Playtech BGT Sports, a majority-owned subsidiary of Playtech, provides sports betting software and technology to bookmakers. It was formed through the 2016 acquisition of Best Gaming Technology GmbH, which was then merged with Playtech's existing sports businesses. As of 2016, its software powers approximately 27,000 self-service betting terminals for operators such as Ladbrokes, Paddy Power, and OPAP.

In April 2022, Playtech announced a TV game content and production partnership with Entains British betting and gambling company Ladbrokes.

In April 2022, Playtech announced a content agreement with online igaming software provider CT gaming, allowing the release of the company’s content via the Playtech Open Platform.

In December 2024, Playtech transitioned its Estonian infrastructure from in‑office servers to GDC’s EN 50600-certified data centre in Tallinn. The facility is powered entirely by renewable energy (solar, wind, hydro), significantly improving energy efficiency and aligning with the company's environmental goals.

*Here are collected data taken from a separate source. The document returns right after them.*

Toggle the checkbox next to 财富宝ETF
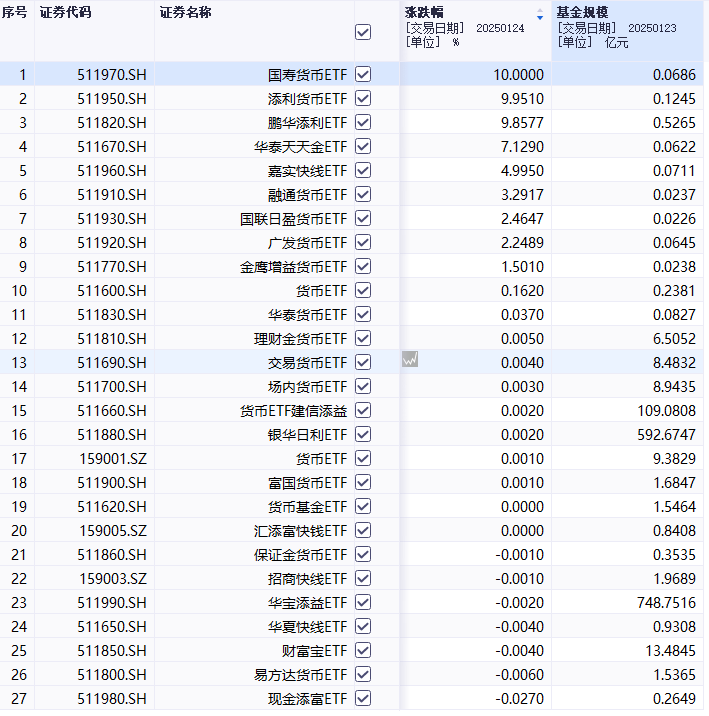Screen dimensions: 709x716 click(363, 650)
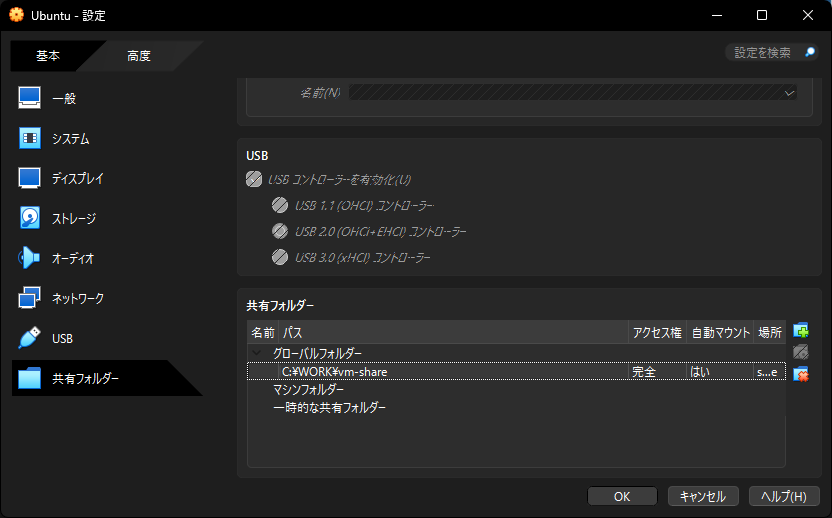The image size is (832, 518).
Task: Select the C:¥WORK¥vm-share folder row
Action: [450, 372]
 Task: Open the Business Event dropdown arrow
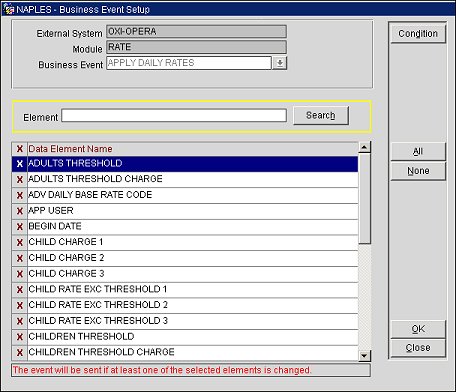point(280,63)
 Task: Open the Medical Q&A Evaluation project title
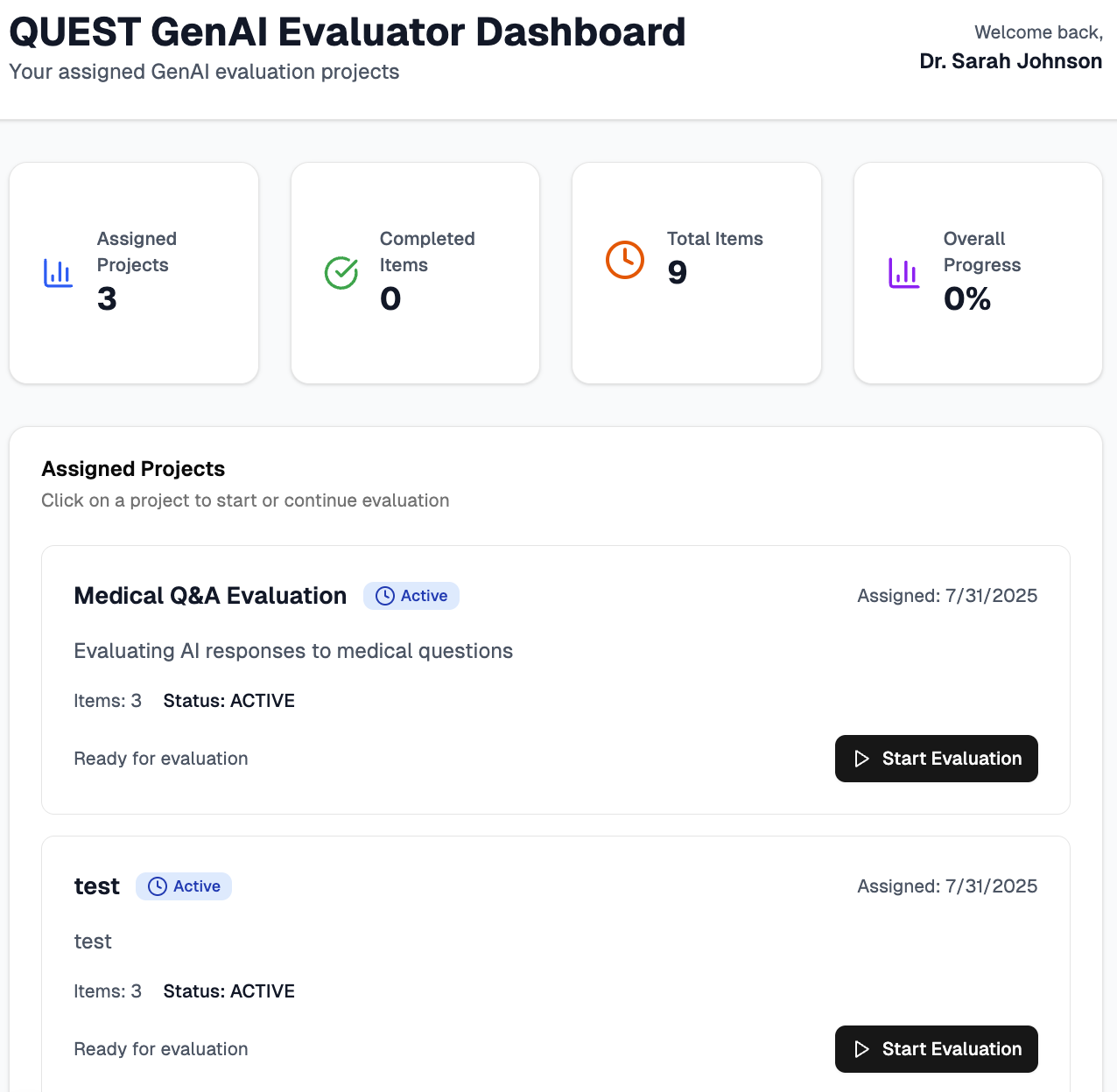[x=210, y=596]
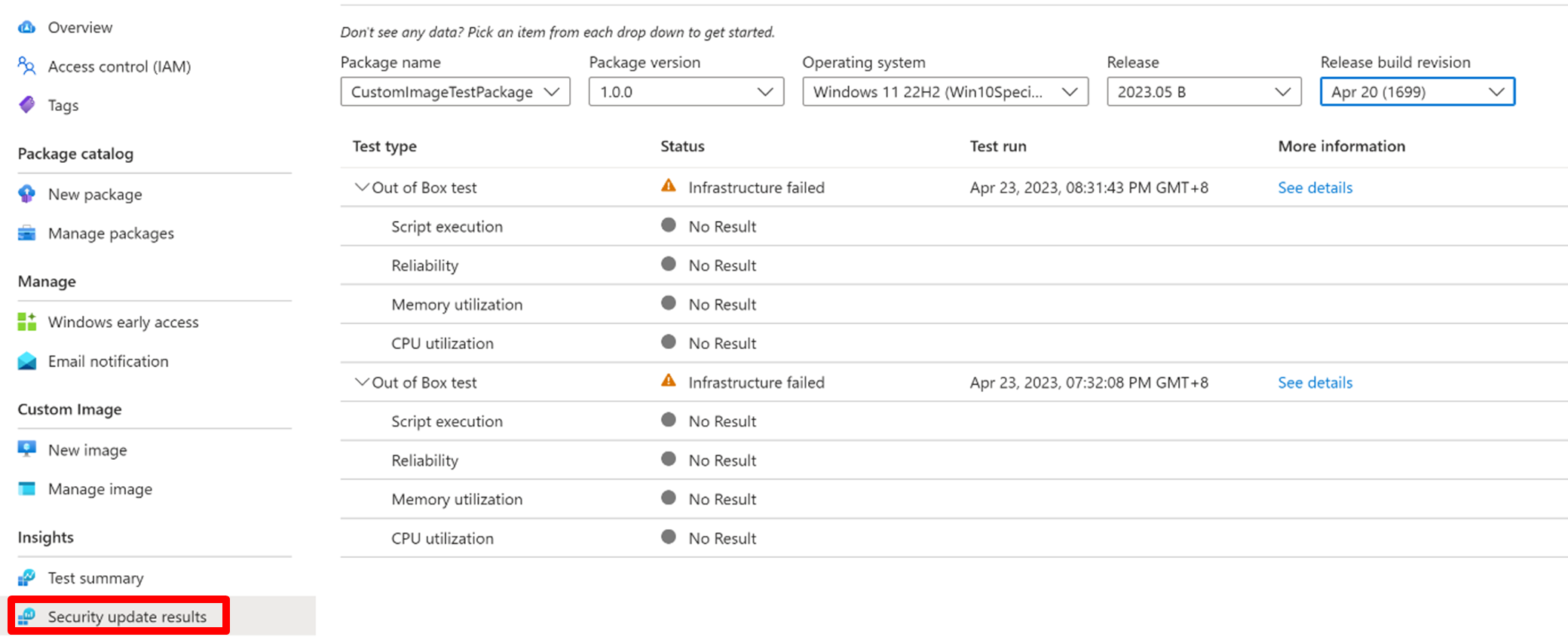Click the New package icon
Image resolution: width=1568 pixels, height=640 pixels.
[27, 194]
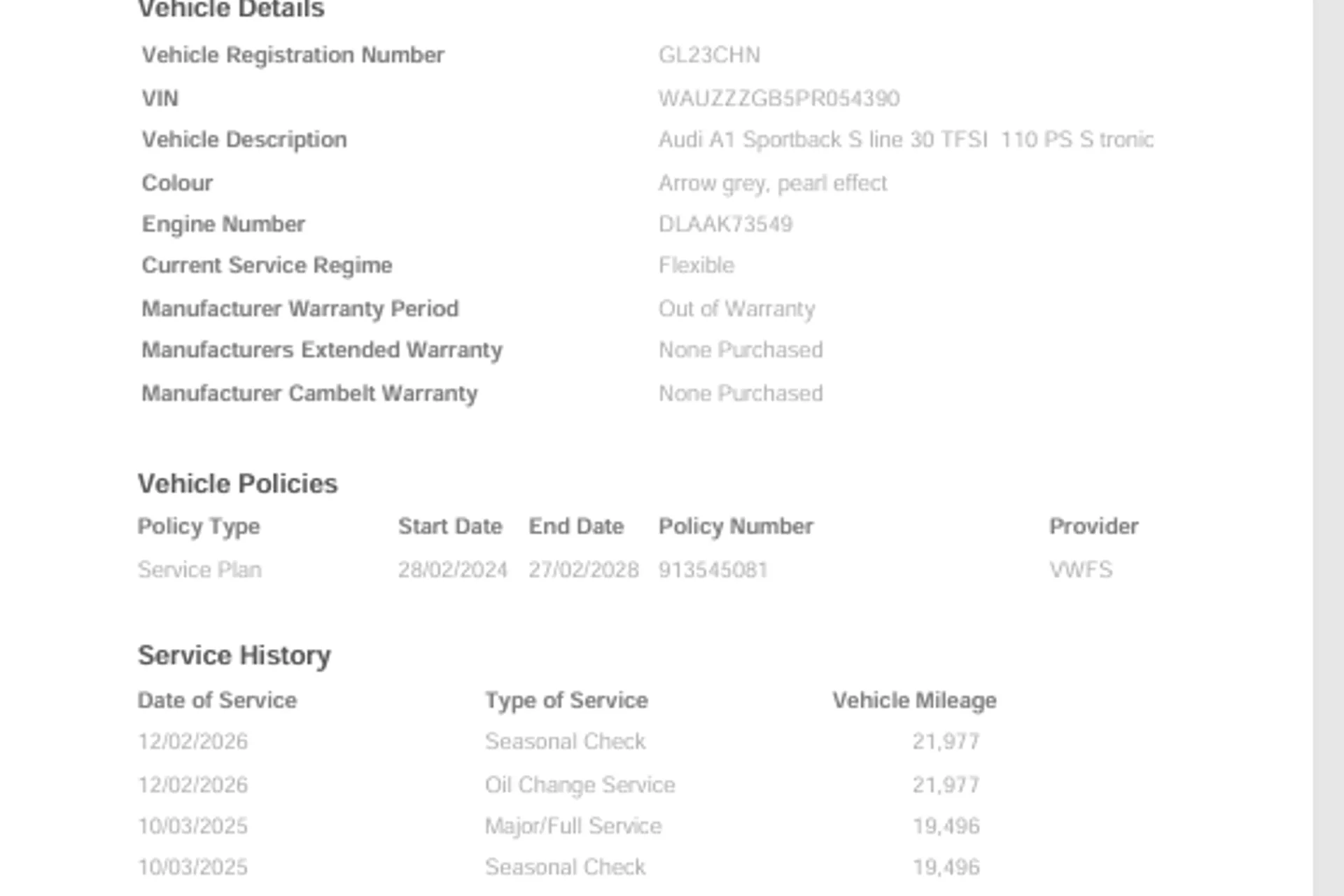Click the vehicle registration GL23CHN value
Image resolution: width=1344 pixels, height=896 pixels.
(709, 55)
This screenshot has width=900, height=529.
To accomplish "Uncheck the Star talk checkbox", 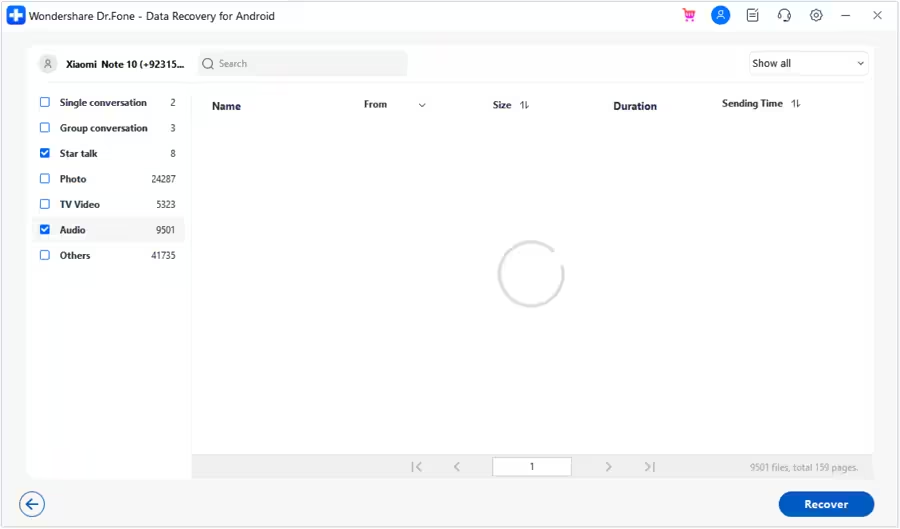I will tap(45, 154).
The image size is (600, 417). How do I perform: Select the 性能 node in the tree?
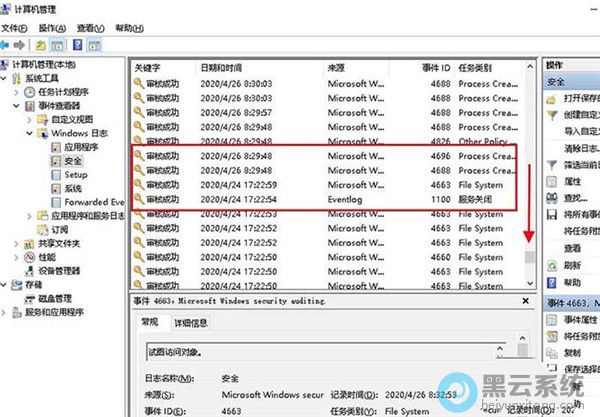click(x=47, y=256)

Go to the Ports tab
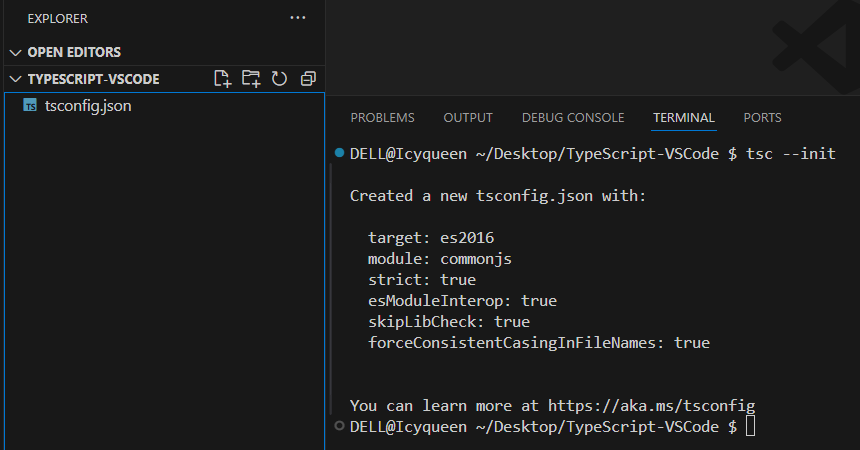click(x=762, y=118)
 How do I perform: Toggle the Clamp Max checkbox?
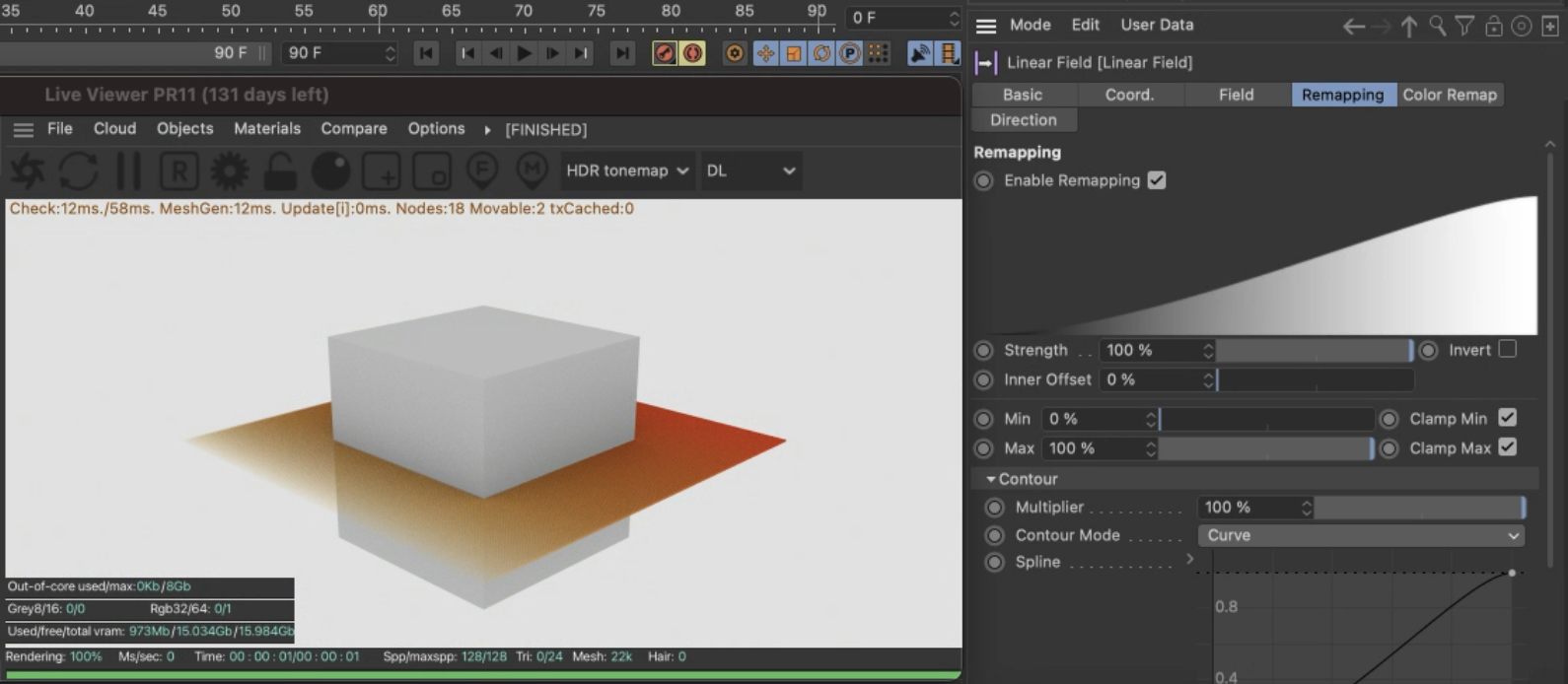click(x=1507, y=447)
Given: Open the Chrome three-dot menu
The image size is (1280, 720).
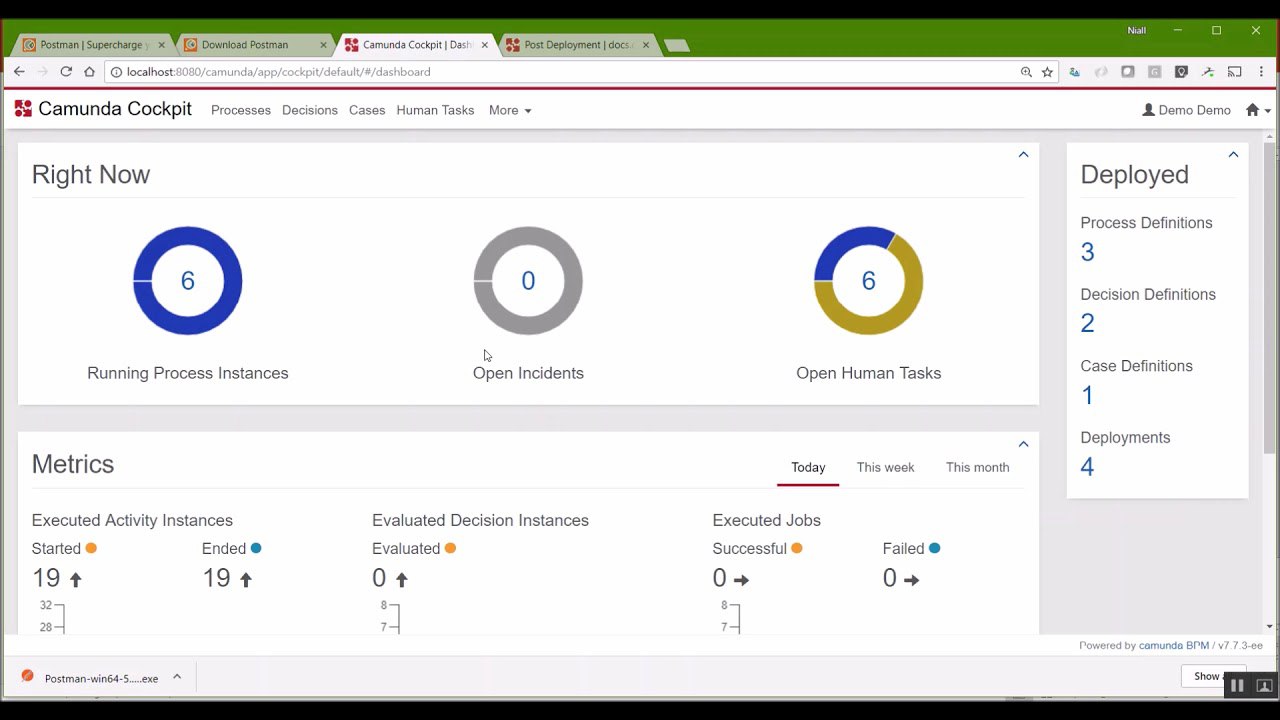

In March 2025, Playtech entered a long-term partnership with Progress Play, designating Playtech as its exclusive bingo provider. Progress Play became the first white-label network to adopt Playtech’s next-gen bingo platform (launched December 2024), benefitting from its vast B2B liquidity and hosting over 120 UK gambling sites. Playtech supported Admiral Casino UK in launching a new Virtue Fusion-powered bingo platform, in partnership with Greentube.